Nominated Member of Puducherry Legislative Assembly
- Incumbent
- Assumed office May 11, 2021
- Preceded by: V. Saminathan

Member of Puducherry Legislative Assembly
- In office 2019–2021
- Preceded by: Ashok Anand
- Succeeded by: N. Rangaswamy
- Constituency: Thattanchavady

Personal details
- Born: K. Venkatesan
- Party: Bharatiya Janata Party
- Other political affiliations: Dravida Munnetra Kazhagam
- Education: 8th
- Profession: Businessman

= K. Venkatesan =

Indian politician

K. Venkatesan is an Indian politician. He was elected to the Puducherry Legislative Assembly from Thattanchavady, Puducherry in the by-election in 2019 by a narrow margin of about 1000 votes as a member of the Dravida Munnetra Kazhagam.

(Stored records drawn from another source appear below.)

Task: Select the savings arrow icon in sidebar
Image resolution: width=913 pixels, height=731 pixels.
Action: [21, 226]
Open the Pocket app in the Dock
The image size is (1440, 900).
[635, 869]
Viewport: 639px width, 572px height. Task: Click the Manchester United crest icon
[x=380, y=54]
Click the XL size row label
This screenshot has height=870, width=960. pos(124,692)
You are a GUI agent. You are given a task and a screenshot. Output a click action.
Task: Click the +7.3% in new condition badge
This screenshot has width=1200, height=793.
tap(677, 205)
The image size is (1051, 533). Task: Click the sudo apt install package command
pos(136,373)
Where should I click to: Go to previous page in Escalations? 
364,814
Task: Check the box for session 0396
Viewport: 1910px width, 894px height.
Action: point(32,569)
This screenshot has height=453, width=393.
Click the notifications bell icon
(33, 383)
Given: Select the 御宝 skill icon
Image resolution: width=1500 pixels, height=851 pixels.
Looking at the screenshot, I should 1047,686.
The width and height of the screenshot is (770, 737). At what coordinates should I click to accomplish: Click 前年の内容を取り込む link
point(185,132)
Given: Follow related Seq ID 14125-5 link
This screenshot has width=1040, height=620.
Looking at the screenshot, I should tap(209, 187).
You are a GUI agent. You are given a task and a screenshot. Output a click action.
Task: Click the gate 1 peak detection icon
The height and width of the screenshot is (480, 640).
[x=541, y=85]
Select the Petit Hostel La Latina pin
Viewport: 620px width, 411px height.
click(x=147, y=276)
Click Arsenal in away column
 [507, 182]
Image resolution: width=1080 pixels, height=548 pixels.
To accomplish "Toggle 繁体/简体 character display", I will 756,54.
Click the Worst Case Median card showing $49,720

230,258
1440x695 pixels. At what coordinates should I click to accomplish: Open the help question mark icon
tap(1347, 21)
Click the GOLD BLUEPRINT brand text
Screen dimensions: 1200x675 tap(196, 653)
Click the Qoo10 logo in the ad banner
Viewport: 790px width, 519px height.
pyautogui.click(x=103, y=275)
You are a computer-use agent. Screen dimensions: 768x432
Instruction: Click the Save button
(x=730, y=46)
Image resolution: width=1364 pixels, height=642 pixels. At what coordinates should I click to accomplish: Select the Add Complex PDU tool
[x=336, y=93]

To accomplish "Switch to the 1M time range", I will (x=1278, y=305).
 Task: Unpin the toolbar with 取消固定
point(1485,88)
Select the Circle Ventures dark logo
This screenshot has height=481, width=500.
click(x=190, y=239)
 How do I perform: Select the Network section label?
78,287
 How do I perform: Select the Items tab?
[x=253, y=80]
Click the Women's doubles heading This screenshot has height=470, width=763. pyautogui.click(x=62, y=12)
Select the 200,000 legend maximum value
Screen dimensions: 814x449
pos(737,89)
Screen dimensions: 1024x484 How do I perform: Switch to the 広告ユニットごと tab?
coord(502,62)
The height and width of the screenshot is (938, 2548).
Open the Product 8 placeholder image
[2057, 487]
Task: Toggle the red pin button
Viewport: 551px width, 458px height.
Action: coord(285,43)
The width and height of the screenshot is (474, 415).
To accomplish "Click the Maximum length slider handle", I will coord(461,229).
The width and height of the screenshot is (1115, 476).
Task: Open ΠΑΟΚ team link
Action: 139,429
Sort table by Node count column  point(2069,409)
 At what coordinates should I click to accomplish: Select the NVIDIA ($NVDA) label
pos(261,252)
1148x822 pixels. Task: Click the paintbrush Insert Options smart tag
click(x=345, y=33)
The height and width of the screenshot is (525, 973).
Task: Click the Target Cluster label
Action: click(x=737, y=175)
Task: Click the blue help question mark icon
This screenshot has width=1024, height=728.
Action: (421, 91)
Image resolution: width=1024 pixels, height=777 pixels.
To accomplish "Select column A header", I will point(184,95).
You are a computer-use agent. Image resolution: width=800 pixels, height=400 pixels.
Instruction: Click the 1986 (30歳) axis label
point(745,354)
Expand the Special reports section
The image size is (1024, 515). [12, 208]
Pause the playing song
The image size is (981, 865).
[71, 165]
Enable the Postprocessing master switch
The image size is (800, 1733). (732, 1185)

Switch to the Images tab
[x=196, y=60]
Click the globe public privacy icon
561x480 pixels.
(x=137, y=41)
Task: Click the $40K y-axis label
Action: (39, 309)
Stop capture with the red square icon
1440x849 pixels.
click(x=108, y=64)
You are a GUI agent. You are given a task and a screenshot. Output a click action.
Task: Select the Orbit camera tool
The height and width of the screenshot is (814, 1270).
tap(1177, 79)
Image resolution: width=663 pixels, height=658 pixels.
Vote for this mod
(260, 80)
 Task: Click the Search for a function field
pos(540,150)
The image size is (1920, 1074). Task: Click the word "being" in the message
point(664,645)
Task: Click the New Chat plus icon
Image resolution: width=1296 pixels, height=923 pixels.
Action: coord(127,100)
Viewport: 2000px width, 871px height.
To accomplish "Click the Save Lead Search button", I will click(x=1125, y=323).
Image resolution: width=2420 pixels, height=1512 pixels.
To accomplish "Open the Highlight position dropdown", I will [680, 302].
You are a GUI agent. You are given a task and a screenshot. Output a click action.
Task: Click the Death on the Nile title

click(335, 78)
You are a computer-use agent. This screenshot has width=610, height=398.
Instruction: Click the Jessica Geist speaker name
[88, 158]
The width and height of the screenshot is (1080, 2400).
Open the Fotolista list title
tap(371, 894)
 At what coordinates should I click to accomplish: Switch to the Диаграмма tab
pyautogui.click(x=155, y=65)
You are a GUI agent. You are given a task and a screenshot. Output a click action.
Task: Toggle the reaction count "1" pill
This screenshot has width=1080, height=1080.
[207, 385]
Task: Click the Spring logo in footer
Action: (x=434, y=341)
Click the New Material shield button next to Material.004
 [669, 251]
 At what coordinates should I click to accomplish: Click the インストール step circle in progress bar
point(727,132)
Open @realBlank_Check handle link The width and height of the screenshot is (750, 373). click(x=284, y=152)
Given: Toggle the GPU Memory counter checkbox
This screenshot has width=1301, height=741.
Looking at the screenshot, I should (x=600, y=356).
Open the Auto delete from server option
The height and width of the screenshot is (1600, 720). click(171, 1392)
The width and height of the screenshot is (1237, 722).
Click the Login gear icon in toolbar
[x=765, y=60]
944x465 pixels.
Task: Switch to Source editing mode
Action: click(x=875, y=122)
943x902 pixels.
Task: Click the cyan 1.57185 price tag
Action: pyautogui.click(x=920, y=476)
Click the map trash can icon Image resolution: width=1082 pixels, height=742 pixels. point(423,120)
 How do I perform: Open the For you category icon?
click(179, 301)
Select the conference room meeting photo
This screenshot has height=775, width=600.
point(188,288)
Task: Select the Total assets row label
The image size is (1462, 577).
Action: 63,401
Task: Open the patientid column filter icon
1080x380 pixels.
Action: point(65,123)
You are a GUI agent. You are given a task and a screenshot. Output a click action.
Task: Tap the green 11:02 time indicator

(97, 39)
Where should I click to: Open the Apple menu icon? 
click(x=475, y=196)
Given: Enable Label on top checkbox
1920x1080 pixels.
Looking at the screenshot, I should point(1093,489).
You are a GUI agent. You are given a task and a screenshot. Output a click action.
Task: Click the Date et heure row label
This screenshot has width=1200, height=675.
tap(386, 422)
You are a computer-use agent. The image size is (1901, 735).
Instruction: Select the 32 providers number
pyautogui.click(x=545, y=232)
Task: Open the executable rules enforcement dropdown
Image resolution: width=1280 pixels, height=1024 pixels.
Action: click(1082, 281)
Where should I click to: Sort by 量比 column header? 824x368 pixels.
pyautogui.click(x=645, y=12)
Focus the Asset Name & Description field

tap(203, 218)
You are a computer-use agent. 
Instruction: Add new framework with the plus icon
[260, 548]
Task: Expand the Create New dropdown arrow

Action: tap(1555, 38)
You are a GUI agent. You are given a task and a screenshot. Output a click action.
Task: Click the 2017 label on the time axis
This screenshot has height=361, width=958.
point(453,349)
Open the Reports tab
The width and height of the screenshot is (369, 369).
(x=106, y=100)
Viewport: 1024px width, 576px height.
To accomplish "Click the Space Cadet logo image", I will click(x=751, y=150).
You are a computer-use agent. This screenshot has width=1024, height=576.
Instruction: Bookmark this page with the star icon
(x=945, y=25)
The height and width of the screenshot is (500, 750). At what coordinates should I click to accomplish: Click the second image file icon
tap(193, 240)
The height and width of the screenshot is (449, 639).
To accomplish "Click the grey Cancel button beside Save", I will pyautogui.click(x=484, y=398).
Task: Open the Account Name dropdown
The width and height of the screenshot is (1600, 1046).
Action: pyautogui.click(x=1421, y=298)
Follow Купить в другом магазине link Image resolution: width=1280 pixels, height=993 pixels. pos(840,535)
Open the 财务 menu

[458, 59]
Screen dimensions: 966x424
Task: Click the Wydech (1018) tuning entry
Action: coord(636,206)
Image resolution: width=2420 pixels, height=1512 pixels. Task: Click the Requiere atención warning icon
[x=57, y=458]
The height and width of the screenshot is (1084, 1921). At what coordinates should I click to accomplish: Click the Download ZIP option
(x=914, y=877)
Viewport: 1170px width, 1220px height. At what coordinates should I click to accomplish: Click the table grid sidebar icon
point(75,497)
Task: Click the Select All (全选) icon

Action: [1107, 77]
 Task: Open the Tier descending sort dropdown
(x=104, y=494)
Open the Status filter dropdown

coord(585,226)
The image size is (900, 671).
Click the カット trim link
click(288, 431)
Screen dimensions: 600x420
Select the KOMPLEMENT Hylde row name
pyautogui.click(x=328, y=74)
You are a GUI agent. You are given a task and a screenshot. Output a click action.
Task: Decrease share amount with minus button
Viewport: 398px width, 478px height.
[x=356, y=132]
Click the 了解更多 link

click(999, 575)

During the 2021 Puducherry political crisis 2021, Venkatesan was one of the six MLAs who resigned from the Assembly, which led to the fall of V. Narayanasamy's Congress government in the Union Territory of Puducherry.

In May 2021, Venkatesan became a member of the Puducherry Legislative Assembly from May 11, 2021, as he was nominated by the Central Government of India.